The default position in crisis, developed during the 2015 campaign, was that if you let Trudeau “sell” the merchandise in the store no one’s buying, his charisma would win out. More damaging than this approach moreover, if there is anything about the SNC-Lavalin issue that does still resonate, it is the impression of how little agency cabinet members had in the face of a phalanx of unelected advisors to the prime minister steering the course of action and keeping Trudeau himself looking like a remote but complicit figure throughout the worst of it. Though Trudeau has taken the hit through this steady decline in his approval numbers, this has really been about how Trudeau’s team has governed, not what they can say they’ve delivered for Canadians. The worst traits of this government, much like the best—its innovative and thoughtful policy making—were forged in the blast furnace of an election campaign, yet every campaign is unfortunately very different, and the alchemy that created one majority victory can rarely guarantee even an eked out minority victory the next time around.
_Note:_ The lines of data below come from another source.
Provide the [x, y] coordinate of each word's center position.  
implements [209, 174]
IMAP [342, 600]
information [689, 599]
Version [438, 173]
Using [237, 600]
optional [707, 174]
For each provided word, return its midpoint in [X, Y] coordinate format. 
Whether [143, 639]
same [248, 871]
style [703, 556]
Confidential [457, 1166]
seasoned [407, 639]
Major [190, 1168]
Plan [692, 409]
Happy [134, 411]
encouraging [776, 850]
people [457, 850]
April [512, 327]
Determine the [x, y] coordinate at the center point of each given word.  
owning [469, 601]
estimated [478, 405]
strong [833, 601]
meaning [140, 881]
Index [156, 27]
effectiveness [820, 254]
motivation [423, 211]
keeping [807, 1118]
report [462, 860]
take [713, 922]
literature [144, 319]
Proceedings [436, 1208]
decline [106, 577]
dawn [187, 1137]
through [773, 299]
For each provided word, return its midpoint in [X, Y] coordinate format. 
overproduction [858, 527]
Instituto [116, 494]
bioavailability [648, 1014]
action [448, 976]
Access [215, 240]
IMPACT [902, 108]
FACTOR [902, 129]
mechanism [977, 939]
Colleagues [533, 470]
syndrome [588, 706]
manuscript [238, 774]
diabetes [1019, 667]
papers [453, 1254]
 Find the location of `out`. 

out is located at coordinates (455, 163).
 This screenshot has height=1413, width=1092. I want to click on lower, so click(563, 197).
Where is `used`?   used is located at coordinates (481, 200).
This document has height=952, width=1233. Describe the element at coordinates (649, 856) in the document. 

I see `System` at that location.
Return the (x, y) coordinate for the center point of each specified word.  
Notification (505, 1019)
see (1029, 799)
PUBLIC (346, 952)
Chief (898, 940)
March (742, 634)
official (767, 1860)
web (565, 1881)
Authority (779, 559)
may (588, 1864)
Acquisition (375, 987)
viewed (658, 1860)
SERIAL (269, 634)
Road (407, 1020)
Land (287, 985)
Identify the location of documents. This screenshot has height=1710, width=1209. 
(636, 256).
If the Trudeau government only lasts as long as one mandate, the question of how the brand and issues have been managed will have proven to be their undoing. It will have been less those “events, dear boy” that took up so much oxygen in question period, or in the negotiations in Washington or First Ministers’ meetings. And even if the Liberals win another mandate, a minority government should be viewed as a defeat, if not a reckoning, for the decision-making that diminished such a powerful reserve of political capital.  

John Delacourt, Vice President and Group Leader for Hill and Knowlton’s public affairs practice in Ottawa, is a former director of communications for the Liberal Research Bureau and the author of three books.